### Aim
Rewrite every line of the entries below, requests included, multiplying each click coordinate in the answers by 1.85 and rounding to the nearest whole number with halves rounded up. Omit the pictures.

======== Records for the task ========

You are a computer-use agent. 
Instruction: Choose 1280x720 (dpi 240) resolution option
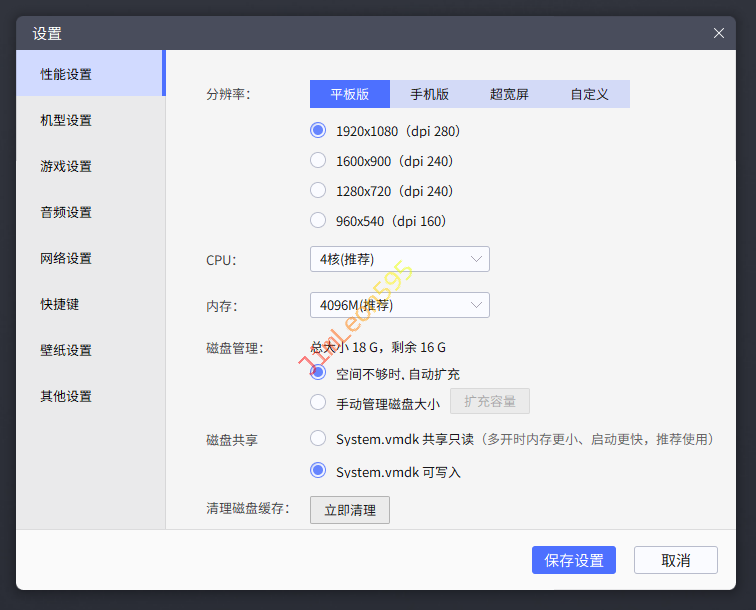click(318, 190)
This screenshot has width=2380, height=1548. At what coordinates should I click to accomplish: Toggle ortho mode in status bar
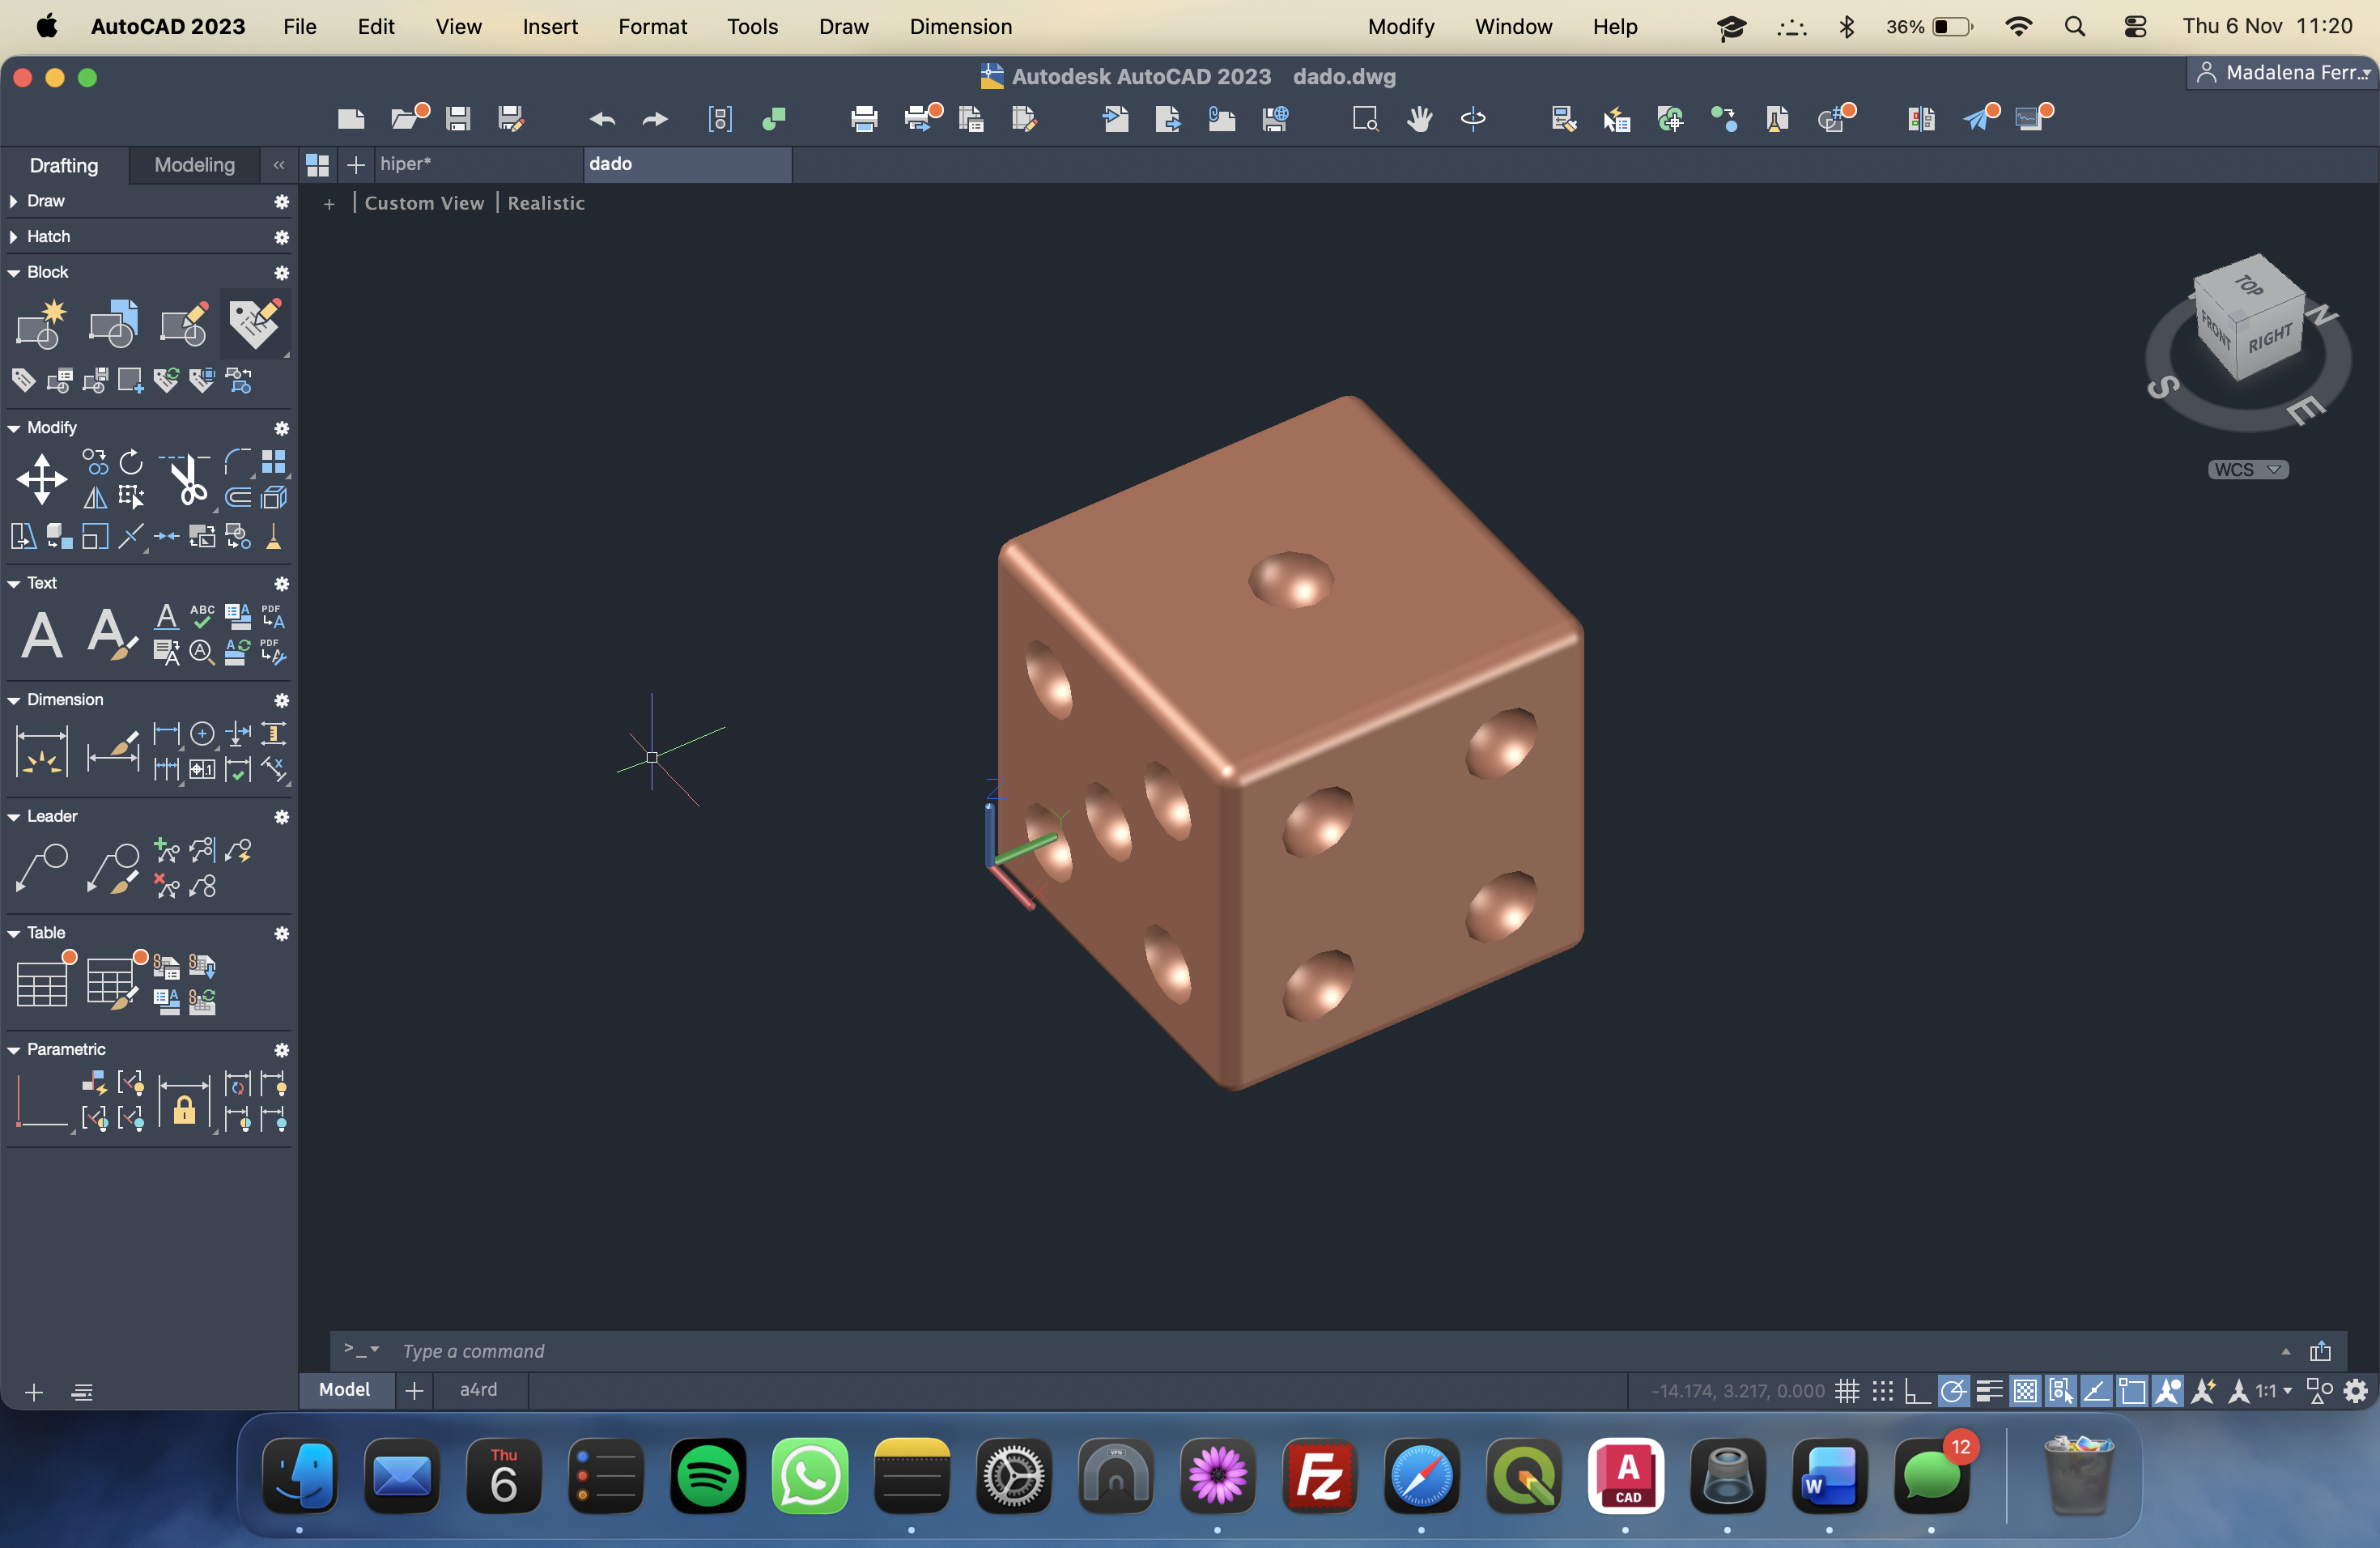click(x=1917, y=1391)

========

### Reply to the exercise
You are a computer-use agent. 
Instruction: Choose 1280x720 (dpi 240) resolution option
click(588, 352)
This screenshot has width=2380, height=1548. At what coordinates should I click to accomplish: Toggle ortho mode in status bar
click(x=3546, y=2573)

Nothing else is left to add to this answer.